— The task —
The records follow. Filter them to the lines that hold "Viewport".

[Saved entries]
※ ※ ※

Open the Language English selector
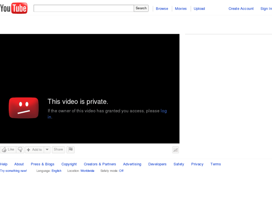272x204 pixels. click(x=56, y=171)
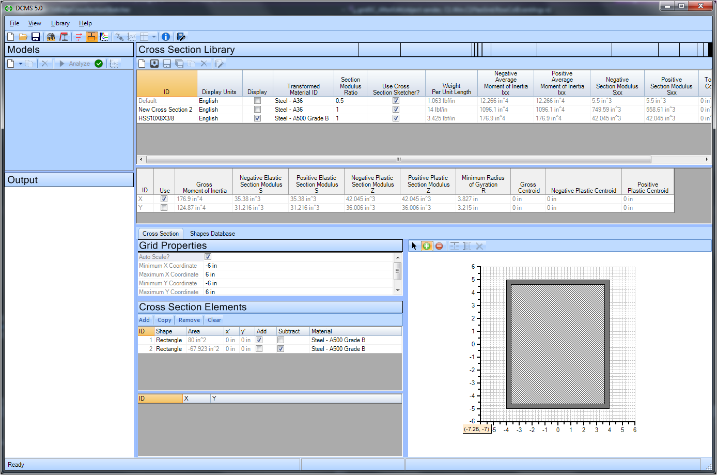The width and height of the screenshot is (717, 475).
Task: Expand the grid toolbar dropdown arrow
Action: coord(154,37)
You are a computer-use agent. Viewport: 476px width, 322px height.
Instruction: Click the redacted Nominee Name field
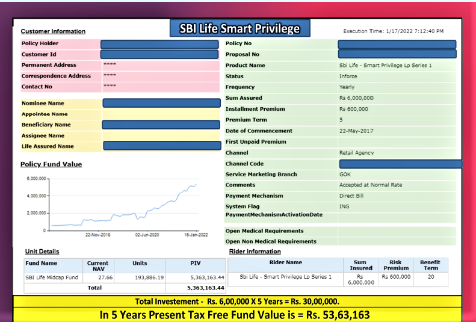pyautogui.click(x=161, y=103)
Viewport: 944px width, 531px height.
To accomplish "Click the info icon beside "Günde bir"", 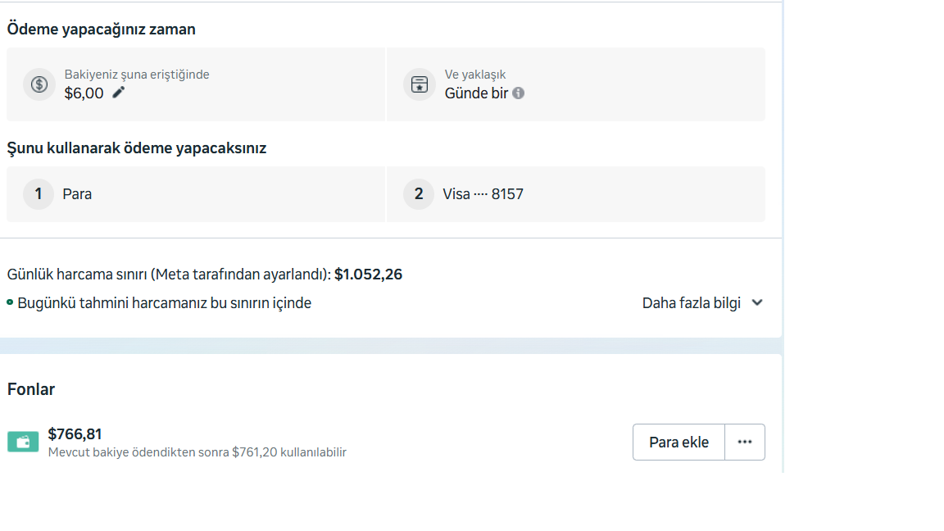I will [518, 93].
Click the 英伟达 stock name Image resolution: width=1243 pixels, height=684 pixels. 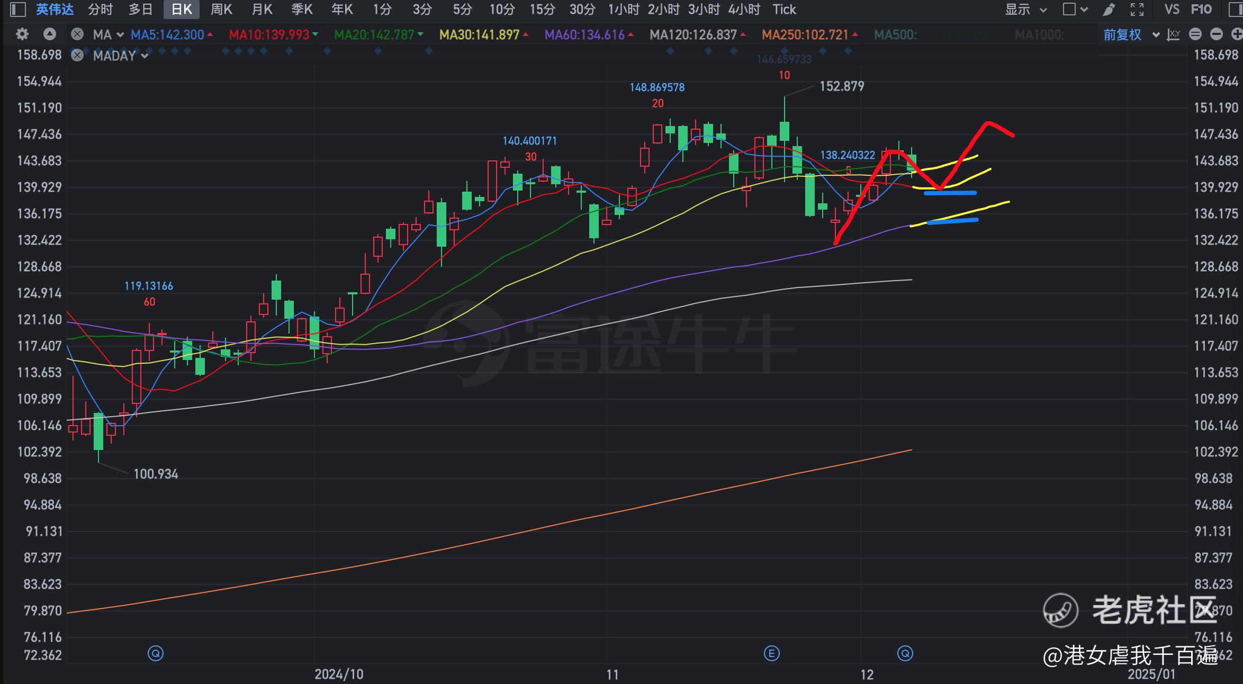pyautogui.click(x=55, y=10)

※ ※ ※

— Reply —
You are a computer-use agent. Viewport: 476px width, 322px height.
Viewport: 944px width, 531px height.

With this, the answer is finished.